Pet Fencing – Stop Your Pet From Leaving Your Home

Posted on August 25, 2010 @ 2:05 am

If you own pets, you’re probably immediately worry if they don’t come home when you expect them to. Take dogs, for example, and their habit of touring the neighbourhood if they’re given the chance. They might go about inspecting trash bins, running after cars, and wander off to far to come home. One way to keep them fenced in is via installed traditional wooden fences. Still, this kind of pet fencing has its own set backs.

Wooden fences might not be able to prevent your dog from climbing over it. The problem with this is that the dog might get hurt in trying to get through or over the fence. If you have a full-time job, you might also find it inconvenient to take time off or devote many weekend hours to installing the wooden fence yourself. If you decide to push on by yourself, you’ll have to do much of the materials and tools shopping yourself. Even when you acquire the materials, you’ll need to use a digger to ensure a third of each post is buried securely. Even after you do those there’s no guarantee the fence would work as you imagine it to.

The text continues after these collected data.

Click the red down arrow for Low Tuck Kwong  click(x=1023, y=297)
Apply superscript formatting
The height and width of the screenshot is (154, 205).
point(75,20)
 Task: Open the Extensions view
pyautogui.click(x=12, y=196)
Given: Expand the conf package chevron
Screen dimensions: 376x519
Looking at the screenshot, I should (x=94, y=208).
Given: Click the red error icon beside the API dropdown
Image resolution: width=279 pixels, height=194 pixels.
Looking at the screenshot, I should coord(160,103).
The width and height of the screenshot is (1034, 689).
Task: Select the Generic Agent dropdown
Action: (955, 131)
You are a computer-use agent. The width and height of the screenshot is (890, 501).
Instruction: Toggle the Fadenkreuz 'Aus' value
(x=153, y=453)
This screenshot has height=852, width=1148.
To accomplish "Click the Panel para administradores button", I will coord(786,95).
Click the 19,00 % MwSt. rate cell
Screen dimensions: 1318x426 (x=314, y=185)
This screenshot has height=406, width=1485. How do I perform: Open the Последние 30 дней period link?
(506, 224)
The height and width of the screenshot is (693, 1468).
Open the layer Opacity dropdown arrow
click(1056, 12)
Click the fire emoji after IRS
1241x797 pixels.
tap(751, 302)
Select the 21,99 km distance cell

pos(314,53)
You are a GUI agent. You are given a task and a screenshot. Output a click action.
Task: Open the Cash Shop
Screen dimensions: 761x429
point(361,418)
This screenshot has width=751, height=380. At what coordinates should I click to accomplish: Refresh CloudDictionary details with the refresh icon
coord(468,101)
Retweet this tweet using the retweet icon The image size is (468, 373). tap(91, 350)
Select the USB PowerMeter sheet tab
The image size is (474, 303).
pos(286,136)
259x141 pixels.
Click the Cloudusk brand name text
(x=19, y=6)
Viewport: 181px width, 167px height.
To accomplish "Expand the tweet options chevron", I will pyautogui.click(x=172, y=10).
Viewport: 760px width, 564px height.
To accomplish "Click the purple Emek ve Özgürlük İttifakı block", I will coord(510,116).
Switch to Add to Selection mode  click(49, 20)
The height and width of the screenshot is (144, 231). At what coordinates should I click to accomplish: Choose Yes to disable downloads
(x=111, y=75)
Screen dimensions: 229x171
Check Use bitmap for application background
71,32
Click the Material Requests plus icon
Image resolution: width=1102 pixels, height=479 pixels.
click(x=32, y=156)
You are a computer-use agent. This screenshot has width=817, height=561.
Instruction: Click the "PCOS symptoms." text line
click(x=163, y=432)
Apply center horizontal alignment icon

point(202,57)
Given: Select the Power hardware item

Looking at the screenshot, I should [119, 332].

You could of course hire a contractor to do these yourself. But such digging might not be allowed, especially when you are only renting the place you live in. In some areas, community ordinances are in place which prohibited putting up such fences.

Invisible pet containment systems can do the job better, without ruining the landscape and costing you fees in violations of those rules. Pet fencing can work in several ways, all keeping your pet safe inside a perimeter. The kind of set up most employed makes use of wires buried around a perimeter. As with many other fencing systems of this type, it also uses a collar your dog is to wear. Any animal wearing that collar, when it nears the boundaries, hears a warning sound. Should the animal keep walking past the boundaries, it receives a mild corrective shock.

In another pet fencing, there are no wires around the area. It relies, instead, on radio signals a central source sends out to limit the “roaming” territory of the dog and to detect when the dog tries to leave that area. As with the previous system, the collar sends out a warning prior to a static shock when the dog tries to escape from the perimeter.

Training your dog to mind the warning and heed the shocks are needed. Whatever the cast, it is up to the dog owner.

If you want your pets safely inside your premises, there might be problems if you have initially planned on installing wooden fences. Some areas prohibited putting up such a pet fencing system. Probably the most cost-effective alternative is to install an electronic pet fencing.